Question: Count Subarrays With Score Less Than K- (Hard)

Problem Statement: The score of an array is defined as the product of its sum and its length.

For example, the score of [1, 2, 3, 4, 5] is (1 + 2 + 3 + 4 + 5)*5 = 75.

Given a positive integer array nums and an integer k, return the number of non-empty subarrays of nums whose score is strictly less than k.

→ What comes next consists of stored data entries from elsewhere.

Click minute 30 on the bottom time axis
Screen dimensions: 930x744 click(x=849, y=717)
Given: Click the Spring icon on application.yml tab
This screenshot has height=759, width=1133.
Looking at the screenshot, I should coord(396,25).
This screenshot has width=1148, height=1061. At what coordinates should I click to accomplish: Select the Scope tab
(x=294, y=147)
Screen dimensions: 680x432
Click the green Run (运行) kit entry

Input: nums = [2,1,4,3,5], k = 10
Output: 6
Explanation:
The 6 subarrays having scores less than 10 are:
- [2] with score 2 * 1 = 2.
- [1] with score 1 * 1 = 1.
- [4] with score 4 * 1 = 4.
- [3] with score 3 * 1 = 3. 
- [5] with score 5 * 1 = 5.
- [2,1] with score (2 + 1) * 2 = 6.
Note that subarrays such as [1,4] and [4,3,5] are not considered because their scores are 10 and 36 respectively, while we need scores strictly less than 10.        

Approach:

• Initialization:We initialize two pointers, start and end, to mark the boundaries of our window.Initialize the sum variable to 0, the sum of elements of current window.Initialize the count variable to 0, which will keep track of the number of valid subarrays.
• Sliding Window Technique:
• Start with two pointers, one at the beginning and one at the end of the array.
• Move the end pointer forward, adding each element to the sum.
• If the sum of the current window multiplied by its size is greater than or equal to K, shrink the window from the left until it's within the target range.
• Count the number of subarrays formed by the valid windows.
• Repeat this process until you reach the end of the array.Result: Return the total count of valid subarrays.

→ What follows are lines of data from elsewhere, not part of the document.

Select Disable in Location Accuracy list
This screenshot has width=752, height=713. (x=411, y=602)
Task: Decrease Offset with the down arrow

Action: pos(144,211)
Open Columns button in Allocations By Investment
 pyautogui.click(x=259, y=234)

Time Complexity: The time complexity of this approach is O(N), where N is the length of the input array. We traverse the array only once with our sliding window, making it a linear time solution.

Space Complexity: The space complexity is O(1) since we use a constant amount of extra space for variables, regardless of the input size. Hence, our solution is memory-efficient.